North Korea Fires Suspected Long-Range ICBM Ahead Of South, US Planned Drills
North Korea launched a suspected long-range intercontinental ballistic missile late Saturday afternoon that appears to have crashed in the Sea of Japan near Hokkaido, which is within Japan's Exclusive Economic Zone, according to South Korea's Joint Chiefs of Staff.
Japan's Defense Ministry said the missile reached an altitude of about 5,700 kilometers (3,540 miles) and flew a distance of about 900 kilometers (559 miles), while South Korean JCS said it was launched around 1722 local time from Pyongyang's Sunan area.
This is what the trajectory of the #NorthKorea #Missile launched just now would have looked like, according to currently available information.

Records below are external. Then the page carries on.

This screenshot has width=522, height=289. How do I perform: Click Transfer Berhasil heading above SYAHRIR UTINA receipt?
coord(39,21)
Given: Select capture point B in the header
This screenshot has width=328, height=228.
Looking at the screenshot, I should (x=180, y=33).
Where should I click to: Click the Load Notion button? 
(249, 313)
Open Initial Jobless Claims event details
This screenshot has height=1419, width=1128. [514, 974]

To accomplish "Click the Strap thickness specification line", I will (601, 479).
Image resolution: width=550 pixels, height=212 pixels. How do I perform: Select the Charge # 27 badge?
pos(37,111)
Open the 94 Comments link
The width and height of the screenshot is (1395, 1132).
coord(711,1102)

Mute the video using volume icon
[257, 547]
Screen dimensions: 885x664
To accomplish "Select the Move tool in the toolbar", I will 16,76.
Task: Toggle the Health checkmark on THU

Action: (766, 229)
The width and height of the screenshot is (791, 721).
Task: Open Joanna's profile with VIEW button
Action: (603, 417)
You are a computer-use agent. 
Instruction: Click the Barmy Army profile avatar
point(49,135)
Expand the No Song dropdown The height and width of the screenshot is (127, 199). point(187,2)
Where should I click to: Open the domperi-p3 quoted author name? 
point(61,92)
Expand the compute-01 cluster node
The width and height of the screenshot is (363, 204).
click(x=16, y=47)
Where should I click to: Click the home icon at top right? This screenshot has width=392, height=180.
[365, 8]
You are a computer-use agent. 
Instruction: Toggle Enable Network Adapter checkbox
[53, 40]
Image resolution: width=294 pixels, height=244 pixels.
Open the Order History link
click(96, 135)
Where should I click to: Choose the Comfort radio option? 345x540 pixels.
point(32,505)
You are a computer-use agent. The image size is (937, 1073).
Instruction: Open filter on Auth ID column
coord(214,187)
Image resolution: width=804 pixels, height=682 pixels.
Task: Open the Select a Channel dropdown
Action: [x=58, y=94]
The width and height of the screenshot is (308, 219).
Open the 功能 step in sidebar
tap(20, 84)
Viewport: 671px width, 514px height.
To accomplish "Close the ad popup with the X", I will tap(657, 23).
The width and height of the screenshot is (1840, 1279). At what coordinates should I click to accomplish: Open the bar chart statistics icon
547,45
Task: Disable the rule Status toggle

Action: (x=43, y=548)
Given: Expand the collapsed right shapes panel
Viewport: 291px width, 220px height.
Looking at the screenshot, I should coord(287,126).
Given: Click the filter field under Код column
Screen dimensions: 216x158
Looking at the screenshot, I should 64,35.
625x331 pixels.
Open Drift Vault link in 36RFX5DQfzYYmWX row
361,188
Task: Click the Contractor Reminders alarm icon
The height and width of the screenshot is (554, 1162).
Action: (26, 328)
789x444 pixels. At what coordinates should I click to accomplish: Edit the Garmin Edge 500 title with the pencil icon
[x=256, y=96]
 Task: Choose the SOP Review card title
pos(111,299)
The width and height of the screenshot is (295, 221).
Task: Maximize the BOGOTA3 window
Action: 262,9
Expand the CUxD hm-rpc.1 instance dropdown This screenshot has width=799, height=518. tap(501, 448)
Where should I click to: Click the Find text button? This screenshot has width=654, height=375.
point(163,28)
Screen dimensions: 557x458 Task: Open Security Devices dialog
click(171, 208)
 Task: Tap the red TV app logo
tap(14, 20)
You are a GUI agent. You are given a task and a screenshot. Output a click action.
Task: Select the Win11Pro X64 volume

Launch from Sunan, apogee 5700 km, 900 km distance, direction Hokkaido. Nice timing for @MunSecConf https://t.co/6ttyv1ER2o pic.twitter.com/OPnhjII6qP— Markus Schiller (@RocketSchiller) February 18, 2023
Saturday's launch comes one day after North Korea threatened an "unprecedentedly persistent, strong" response as South Korea and the US prepare for annual military exercises next week.
"If it is the US option to show its muscle and counter everything with muscle, the same is true of the DPRK's option," the North's foreign ministry said in a statement published by state media KCNA.
The launch takes place one month after North Korea held a rare nighttime parade featuring what many observers believe to be a new solid-fuel ICBM.
The North's last test of an ICBM was in November. It has since fired several short-range ballistic missiles. Last year was a record year for launches.
Japanese Defense Minister Yasukazu Hamada said after November's launch that if missile trajectories were fired at a flatter trajectory, they would be able to reach the US mainland.